Heading back to Woodstock

Woodstock

By CARTER HALL, Staff Reporter |

The weekend of Aug. 15-18, 1969 changed the world of music forever. More than 400,000 young people attended a music festival in Bethel, White Lake, New York called Woodstock. 

Half a century later, there will be one more Woodstock celebrating the festival’s 50th anniversary with both past and present artists.

Woodstock 2019 will take place in the original city Aug. 16 through 18, 2019. Fans will be able see celebrities such as Jay-Z, Miley Cyrus and Halsey.

The original Woodstock was a three-day event that ushered in a scene that had never been seen before. Music lovers could come together and possibly see some of their favorite artist, that is if they did not back out. 

Last-minute venue changes, bad weather and the hordes of attendees were the cause of some headaches for “An Aquarian Experience: Three Days of Peace and Music,” which was the original name of Woodstock, but this did not stop the positive energy of the weekend. A lot of sex, drugs, rock ‘n’ roll and rain were the reasons why there was indeed a peaceful celebration along with the music that made Woodstock what it is today. 

Time has passed and music has changed since the first Woodstock 50 years ago, but this does not mean it is never to late to attended music festivals. 

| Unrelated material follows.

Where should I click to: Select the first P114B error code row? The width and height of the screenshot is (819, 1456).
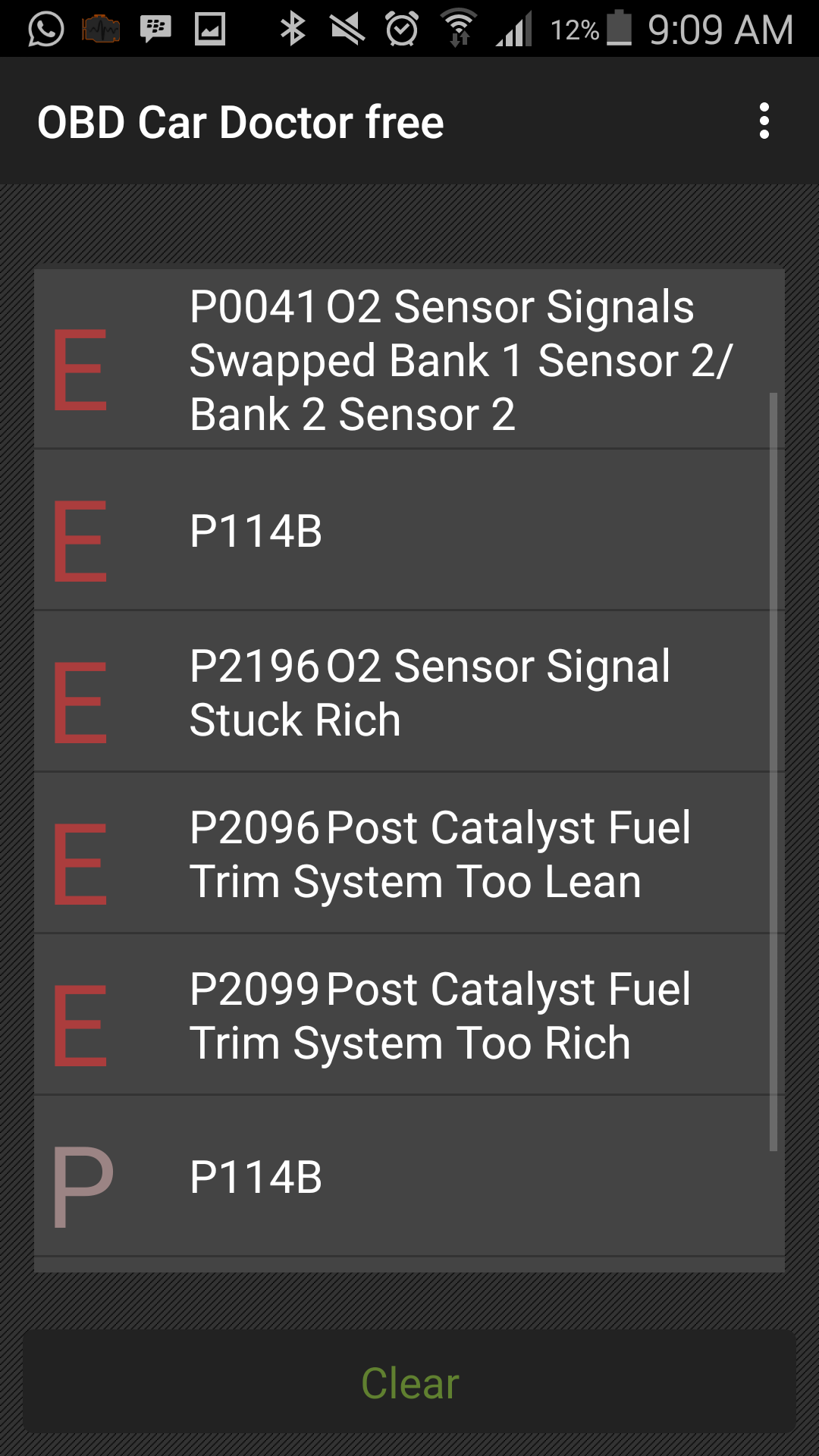click(410, 531)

Fans have flocked to various music festivals such as Austin City Limits (ACL) and Coachella, but they might not live to the same hype as Woodstock once did. 

“I wasn’t around when the first Woodstock took place, but I feel as though some of the bands were definitely more authentic and much more talented honestly,” Maddisun Fowler, the student media coordinator, said. 

National music festivals draw huge crowds, and people want to hear their favorite bands. But there are local festivals that have been popping up and getting some recognition. For three years, during hot summer days that escalated into cool and unforgettable nights, a student from Amarillo College named Drake Hutton put on Lovestock, a music festival that was held on 10th and Maddison Streets for all music lovers. 

“I think the greatest thing about putting a music festival together is being able to help people. Whether it be someone who’s just looking for something on Saturday night, or a local artist just trying to play a gig. It’s a great feeling,” Hutton, a mass media major, said. 

As people are wishing to enjoy good times with music from the past or present, many say they are hoping that this year will be better than the previous Woodstock revival in 1999. Twenty years ago, at Woodstock ’99, problems varied from crowd surfing during Alanis Morisette’s performance of “Ironic,” to overcrowding. 

“Have we all forgotten about Woodstock ’99? That was a train wreck. What precautions are being taken to avoid what happened in 1999?” Fowler said.